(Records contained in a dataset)
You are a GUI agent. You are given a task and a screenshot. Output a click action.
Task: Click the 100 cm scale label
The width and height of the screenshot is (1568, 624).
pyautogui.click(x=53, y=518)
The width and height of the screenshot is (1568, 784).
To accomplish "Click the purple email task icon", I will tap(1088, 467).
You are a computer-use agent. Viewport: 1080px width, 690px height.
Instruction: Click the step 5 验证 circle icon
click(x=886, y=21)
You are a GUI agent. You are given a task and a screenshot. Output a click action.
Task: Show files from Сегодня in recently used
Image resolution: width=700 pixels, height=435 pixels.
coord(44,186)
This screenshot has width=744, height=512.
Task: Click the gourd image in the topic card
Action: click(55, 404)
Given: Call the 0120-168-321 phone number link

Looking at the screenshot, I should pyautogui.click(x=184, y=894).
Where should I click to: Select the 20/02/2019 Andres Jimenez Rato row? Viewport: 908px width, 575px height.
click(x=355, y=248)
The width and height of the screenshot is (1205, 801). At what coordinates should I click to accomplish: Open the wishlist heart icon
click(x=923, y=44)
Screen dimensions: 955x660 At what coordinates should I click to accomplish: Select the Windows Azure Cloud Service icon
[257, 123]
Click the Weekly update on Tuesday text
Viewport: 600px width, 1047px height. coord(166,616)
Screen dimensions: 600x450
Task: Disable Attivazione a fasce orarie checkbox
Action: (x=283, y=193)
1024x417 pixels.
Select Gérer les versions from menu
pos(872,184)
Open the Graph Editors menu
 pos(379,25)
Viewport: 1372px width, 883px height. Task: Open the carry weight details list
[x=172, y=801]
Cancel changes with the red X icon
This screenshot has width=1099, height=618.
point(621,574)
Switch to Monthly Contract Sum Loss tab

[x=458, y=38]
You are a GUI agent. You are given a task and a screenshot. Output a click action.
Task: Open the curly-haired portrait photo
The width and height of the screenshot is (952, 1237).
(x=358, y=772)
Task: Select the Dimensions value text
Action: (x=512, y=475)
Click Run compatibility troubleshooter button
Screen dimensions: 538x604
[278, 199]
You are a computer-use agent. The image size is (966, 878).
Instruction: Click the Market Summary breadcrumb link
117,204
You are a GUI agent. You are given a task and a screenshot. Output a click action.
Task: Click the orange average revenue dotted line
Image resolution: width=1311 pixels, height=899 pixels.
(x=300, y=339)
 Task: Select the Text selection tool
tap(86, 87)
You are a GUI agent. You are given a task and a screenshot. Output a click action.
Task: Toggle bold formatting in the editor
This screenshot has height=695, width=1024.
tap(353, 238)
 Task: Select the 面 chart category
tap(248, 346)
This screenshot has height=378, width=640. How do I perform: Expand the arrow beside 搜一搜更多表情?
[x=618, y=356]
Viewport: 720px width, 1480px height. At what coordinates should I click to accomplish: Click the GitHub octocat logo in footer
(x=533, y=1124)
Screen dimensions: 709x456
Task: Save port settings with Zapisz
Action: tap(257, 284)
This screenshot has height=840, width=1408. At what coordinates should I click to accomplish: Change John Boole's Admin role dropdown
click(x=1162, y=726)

### About this exercise
Output the lines from the one with "Task: Select the Text selection tool" through the end of the records above, exactly, including both ends, and nothing besides.

### Solution to this problem
 Task: Select the Text selection tool
tap(86, 87)
You are a GUI agent. You are given a task and a screenshot. Output a click action.
Task: Toggle bold formatting in the editor
This screenshot has height=695, width=1024.
tap(353, 238)
 Task: Select the 面 chart category
tap(248, 346)
This screenshot has height=378, width=640. How do I perform: Expand the arrow beside 搜一搜更多表情?
[x=618, y=356]
Viewport: 720px width, 1480px height. At what coordinates should I click to accomplish: Click the GitHub octocat logo in footer
(x=533, y=1124)
Screen dimensions: 709x456
Task: Save port settings with Zapisz
Action: tap(257, 284)
This screenshot has height=840, width=1408. At what coordinates should I click to accomplish: Change John Boole's Admin role dropdown
click(x=1162, y=726)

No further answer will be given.